EXERCISE DIRECTIONS
In your reply, reproduce the lines from the first one below to the line containing "You are a computer-use agent. Screen dimensions: 488x392", inclusive, exactly as they stand.

..............................

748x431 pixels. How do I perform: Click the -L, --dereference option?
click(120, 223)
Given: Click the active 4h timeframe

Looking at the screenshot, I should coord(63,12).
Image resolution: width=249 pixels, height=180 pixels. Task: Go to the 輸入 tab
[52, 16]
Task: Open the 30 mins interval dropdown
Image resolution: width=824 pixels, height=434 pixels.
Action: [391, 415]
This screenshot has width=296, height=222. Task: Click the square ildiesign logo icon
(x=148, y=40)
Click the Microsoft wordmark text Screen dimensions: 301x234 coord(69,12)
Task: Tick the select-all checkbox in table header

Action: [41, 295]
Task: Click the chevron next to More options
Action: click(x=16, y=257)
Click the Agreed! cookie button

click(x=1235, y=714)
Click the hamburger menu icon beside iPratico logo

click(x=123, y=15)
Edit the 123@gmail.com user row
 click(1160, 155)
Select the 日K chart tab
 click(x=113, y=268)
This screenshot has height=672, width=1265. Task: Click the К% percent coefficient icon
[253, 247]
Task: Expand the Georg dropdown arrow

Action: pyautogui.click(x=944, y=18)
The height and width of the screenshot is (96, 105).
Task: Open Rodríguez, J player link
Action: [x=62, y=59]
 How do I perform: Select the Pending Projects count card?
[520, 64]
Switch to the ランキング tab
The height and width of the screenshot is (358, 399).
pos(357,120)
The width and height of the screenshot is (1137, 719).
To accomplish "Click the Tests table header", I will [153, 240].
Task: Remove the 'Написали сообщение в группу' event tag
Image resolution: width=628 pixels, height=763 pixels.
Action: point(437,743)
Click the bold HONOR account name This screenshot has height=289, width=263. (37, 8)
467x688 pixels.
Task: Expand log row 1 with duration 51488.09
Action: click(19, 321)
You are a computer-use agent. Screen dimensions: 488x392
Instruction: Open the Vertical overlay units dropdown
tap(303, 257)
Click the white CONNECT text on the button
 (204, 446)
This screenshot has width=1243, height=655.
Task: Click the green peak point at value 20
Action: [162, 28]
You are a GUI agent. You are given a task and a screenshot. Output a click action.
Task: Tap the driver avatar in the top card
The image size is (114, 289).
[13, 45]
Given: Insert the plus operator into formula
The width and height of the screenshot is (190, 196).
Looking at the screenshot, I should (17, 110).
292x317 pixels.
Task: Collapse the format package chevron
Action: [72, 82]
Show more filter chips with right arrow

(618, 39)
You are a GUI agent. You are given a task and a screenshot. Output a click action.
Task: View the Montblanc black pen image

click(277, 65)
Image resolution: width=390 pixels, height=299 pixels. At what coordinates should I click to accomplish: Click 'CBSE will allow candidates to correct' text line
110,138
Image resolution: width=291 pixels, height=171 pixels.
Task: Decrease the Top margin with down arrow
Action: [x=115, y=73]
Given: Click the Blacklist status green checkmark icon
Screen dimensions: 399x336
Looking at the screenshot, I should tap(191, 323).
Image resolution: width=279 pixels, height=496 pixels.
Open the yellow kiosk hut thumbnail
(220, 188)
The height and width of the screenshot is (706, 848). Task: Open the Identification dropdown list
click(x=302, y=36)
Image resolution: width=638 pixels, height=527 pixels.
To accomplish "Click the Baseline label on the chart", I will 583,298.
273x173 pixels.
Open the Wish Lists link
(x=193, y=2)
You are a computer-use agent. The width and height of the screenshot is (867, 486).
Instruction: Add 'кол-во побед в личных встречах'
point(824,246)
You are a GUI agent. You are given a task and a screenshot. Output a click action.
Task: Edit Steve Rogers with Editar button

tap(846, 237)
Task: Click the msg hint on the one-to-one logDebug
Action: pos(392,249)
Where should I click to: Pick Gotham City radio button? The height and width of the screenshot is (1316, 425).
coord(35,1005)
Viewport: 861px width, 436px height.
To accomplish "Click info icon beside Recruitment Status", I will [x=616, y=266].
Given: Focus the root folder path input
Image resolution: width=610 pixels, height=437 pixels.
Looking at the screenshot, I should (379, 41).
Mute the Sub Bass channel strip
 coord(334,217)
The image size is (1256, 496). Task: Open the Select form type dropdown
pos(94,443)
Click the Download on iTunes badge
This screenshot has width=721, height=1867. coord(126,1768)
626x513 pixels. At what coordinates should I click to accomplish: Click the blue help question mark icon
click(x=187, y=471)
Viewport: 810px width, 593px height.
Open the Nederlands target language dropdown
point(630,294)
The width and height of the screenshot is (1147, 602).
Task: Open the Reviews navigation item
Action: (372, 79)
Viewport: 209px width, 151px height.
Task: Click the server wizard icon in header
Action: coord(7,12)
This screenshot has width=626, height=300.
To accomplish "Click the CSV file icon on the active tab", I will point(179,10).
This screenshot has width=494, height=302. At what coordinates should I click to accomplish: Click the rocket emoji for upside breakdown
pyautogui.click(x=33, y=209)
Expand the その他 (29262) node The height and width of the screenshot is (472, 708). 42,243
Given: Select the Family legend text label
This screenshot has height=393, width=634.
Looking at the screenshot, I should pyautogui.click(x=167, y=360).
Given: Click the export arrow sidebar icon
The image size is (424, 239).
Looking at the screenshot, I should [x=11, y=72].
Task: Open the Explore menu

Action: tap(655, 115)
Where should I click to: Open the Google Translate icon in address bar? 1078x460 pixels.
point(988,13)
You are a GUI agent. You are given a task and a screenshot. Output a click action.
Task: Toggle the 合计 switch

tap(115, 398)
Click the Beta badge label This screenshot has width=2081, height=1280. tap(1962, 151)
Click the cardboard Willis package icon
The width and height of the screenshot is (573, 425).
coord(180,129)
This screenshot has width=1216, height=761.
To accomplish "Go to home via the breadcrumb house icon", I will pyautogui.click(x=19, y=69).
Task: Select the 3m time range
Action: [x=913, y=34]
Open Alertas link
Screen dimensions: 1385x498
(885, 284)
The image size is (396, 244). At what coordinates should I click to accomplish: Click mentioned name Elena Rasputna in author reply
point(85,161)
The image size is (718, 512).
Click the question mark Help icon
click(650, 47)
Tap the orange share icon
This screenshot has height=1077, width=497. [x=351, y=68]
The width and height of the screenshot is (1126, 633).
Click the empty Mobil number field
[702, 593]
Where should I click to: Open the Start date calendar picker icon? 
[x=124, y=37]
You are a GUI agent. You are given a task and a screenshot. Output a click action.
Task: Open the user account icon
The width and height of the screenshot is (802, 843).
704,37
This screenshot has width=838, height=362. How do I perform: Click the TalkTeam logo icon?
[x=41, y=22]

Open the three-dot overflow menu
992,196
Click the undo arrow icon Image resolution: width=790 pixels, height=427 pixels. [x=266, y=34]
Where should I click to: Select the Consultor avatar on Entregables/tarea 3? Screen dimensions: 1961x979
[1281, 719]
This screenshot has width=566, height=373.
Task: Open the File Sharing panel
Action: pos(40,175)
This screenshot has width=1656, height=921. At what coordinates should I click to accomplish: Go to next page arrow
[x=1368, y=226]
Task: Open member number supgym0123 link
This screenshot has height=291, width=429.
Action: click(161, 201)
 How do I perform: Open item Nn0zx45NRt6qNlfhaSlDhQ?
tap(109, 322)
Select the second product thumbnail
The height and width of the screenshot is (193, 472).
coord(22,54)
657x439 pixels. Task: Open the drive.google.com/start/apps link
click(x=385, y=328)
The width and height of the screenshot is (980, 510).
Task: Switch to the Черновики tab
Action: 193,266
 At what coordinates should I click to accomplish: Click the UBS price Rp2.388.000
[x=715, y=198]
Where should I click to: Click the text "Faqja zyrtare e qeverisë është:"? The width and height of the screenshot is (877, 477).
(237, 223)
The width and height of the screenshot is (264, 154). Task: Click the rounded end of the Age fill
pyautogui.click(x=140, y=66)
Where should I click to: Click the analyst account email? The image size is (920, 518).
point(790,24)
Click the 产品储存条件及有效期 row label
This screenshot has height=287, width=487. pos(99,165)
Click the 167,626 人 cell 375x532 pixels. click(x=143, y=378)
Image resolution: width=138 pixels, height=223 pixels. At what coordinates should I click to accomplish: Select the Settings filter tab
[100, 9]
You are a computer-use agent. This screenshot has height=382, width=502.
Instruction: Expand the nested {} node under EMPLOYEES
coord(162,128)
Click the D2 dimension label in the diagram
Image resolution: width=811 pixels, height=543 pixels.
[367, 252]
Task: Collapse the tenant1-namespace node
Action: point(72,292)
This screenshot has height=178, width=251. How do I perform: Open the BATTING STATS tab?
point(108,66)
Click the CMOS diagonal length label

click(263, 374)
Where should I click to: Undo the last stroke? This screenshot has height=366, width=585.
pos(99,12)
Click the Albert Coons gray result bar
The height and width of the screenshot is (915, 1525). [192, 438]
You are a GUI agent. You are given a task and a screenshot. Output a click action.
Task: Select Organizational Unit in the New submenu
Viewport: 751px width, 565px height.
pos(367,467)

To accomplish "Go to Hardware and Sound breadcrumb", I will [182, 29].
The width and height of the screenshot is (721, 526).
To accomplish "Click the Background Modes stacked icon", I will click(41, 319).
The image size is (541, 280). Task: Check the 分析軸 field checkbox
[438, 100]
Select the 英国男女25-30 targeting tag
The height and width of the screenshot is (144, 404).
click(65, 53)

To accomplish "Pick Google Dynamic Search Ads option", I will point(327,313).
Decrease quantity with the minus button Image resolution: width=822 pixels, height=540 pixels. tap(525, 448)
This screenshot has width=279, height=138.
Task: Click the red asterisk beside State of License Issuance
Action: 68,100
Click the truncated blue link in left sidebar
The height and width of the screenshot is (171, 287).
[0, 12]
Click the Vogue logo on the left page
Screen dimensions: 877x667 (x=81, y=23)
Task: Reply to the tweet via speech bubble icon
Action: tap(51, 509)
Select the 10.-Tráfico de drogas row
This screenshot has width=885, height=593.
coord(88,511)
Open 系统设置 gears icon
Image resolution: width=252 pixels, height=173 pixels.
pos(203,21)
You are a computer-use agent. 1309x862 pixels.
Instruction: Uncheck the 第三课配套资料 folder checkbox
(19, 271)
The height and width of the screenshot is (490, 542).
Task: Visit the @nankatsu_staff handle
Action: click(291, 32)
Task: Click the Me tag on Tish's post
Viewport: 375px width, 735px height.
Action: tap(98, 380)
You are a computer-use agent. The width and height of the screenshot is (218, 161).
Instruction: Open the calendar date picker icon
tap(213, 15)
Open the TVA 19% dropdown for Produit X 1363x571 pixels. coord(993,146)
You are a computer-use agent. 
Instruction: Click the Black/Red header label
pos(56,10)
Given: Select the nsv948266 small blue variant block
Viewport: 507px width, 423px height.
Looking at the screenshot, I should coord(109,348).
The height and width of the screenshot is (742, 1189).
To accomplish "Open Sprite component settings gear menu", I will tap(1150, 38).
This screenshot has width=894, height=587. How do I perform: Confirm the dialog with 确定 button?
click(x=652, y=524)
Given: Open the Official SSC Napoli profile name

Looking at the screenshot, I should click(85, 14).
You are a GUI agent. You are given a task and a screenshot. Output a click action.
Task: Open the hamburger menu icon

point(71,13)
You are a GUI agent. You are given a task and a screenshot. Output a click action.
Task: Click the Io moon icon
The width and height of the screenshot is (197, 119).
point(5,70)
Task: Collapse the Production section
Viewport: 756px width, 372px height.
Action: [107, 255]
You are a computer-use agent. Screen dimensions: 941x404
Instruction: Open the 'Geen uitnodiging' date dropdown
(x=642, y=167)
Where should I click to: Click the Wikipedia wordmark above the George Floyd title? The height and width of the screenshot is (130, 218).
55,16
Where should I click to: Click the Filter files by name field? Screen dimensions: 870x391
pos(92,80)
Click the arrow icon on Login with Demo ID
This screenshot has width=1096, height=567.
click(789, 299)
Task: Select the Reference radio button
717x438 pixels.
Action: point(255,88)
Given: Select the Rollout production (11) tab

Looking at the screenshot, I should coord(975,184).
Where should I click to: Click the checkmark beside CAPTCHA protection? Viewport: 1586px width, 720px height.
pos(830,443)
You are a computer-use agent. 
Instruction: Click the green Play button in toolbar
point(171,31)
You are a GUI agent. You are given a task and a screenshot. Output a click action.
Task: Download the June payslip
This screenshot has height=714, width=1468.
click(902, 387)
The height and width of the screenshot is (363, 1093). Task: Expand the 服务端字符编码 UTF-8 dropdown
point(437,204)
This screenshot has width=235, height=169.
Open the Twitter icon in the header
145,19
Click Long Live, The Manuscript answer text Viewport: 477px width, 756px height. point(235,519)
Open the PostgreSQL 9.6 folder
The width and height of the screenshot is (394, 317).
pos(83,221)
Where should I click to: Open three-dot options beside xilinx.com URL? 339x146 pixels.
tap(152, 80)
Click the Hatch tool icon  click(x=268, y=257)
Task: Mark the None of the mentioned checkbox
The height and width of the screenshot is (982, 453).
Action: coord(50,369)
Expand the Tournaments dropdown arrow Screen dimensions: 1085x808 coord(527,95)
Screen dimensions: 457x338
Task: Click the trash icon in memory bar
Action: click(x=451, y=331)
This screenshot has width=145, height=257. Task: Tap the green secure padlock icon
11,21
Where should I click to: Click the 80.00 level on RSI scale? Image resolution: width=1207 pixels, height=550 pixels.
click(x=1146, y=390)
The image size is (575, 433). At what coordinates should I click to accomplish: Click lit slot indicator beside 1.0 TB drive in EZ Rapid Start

..............................

RESULT FOR THIS TASK
748x431 pixels. How do I perform: Click the -L, --dereference option?
click(120, 223)
Given: Click the active 4h timeframe

Looking at the screenshot, I should coord(63,12).
Image resolution: width=249 pixels, height=180 pixels. Task: Go to the 輸入 tab
[52, 16]
Task: Open the 30 mins interval dropdown
Image resolution: width=824 pixels, height=434 pixels.
Action: [391, 415]
This screenshot has width=296, height=222. Task: Click the square ildiesign logo icon
(x=148, y=40)
Click the Microsoft wordmark text Screen dimensions: 301x234 coord(69,12)
Task: Tick the select-all checkbox in table header

Action: [41, 295]
Task: Click the chevron next to More options
Action: click(x=16, y=257)
Click the Agreed! cookie button

click(x=1235, y=714)
Click the hamburger menu icon beside iPratico logo

click(x=123, y=15)
Edit the 123@gmail.com user row
 click(1160, 155)
Select the 日K chart tab
 click(x=113, y=268)
This screenshot has height=672, width=1265. Task: Click the К% percent coefficient icon
[253, 247]
Task: Expand the Georg dropdown arrow

Action: pyautogui.click(x=944, y=18)
The height and width of the screenshot is (96, 105).
Task: Open Rodríguez, J player link
Action: [x=62, y=59]
 How do I perform: Select the Pending Projects count card?
[520, 64]
Switch to the ランキング tab
The height and width of the screenshot is (358, 399).
pos(357,120)
The width and height of the screenshot is (1137, 719).
To accomplish "Click the Tests table header", I will [153, 240].
Task: Remove the 'Написали сообщение в группу' event tag
Image resolution: width=628 pixels, height=763 pixels.
Action: point(437,743)
Click the bold HONOR account name This screenshot has height=289, width=263. (37, 8)
467x688 pixels.
Task: Expand log row 1 with duration 51488.09
Action: click(19, 321)
You are a computer-use agent. Screen dimensions: 488x392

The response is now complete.